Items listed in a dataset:

···

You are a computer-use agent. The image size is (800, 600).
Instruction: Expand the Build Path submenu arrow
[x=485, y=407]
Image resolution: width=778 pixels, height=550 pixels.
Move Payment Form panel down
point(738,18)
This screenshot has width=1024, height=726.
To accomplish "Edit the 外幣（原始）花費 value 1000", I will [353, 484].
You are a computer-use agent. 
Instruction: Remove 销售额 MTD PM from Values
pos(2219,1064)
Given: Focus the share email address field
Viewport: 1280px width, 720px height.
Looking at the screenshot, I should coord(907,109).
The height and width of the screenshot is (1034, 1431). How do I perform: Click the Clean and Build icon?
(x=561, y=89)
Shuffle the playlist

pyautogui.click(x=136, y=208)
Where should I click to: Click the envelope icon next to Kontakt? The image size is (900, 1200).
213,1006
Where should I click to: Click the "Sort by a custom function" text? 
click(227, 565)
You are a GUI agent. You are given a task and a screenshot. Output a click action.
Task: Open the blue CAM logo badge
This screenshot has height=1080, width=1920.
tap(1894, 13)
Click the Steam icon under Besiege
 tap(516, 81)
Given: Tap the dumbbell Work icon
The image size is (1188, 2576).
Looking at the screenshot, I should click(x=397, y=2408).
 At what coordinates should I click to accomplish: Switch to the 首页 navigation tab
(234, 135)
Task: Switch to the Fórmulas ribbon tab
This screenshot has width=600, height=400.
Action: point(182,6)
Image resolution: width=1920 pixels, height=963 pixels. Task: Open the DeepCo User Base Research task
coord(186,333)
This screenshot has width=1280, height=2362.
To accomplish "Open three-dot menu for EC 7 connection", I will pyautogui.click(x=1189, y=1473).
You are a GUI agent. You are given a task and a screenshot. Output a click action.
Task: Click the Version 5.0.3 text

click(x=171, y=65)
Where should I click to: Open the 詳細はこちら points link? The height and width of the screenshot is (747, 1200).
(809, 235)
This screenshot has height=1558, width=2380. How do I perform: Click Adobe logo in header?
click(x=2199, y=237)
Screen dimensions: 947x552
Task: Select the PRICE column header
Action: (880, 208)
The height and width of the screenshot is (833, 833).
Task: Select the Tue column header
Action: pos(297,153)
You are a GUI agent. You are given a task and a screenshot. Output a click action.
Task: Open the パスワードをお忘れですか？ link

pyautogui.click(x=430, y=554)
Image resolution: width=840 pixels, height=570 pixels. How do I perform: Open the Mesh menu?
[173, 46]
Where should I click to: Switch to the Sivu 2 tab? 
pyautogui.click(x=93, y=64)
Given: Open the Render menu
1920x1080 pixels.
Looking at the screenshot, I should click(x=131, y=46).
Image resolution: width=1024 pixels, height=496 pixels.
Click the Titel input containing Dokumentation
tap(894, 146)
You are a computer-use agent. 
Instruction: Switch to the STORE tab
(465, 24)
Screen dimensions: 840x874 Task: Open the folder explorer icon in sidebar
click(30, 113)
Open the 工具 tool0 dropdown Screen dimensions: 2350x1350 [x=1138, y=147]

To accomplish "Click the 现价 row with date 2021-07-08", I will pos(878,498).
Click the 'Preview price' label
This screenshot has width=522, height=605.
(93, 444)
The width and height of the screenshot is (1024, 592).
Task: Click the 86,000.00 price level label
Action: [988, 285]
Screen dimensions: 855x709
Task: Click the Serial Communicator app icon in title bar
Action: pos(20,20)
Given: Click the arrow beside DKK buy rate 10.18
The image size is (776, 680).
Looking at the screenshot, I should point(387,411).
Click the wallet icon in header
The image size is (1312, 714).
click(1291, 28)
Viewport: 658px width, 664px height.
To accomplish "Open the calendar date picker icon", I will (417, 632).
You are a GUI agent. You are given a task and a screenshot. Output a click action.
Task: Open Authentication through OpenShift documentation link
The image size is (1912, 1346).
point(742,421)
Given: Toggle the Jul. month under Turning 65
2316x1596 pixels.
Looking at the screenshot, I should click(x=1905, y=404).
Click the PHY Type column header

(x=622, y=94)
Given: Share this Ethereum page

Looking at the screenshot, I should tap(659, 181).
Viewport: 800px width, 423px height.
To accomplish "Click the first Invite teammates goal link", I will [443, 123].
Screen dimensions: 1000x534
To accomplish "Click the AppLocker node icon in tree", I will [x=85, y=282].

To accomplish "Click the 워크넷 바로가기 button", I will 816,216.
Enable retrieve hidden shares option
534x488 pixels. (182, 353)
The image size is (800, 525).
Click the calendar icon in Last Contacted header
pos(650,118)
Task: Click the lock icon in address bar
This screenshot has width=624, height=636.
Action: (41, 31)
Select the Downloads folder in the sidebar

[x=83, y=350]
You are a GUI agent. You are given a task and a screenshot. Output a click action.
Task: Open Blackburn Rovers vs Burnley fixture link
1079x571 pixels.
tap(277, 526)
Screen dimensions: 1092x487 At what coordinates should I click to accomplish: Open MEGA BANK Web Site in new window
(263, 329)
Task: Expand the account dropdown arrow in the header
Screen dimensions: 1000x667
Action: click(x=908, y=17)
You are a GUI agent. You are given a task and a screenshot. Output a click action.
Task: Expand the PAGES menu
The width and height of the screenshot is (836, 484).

···

> [Required task]: Pick out each line in the data above that contains the word "header" and copy those lines.

> [Solution for this problem]:
This screenshot has height=1558, width=2380. How do I perform: Click Adobe logo in header?
Task: Select the PRICE column header
Task: Select the Tue column header
Click the wallet icon in header
Click the PHY Type column header
Click the calendar icon in Last Contacted header
Task: Expand the account dropdown arrow in the header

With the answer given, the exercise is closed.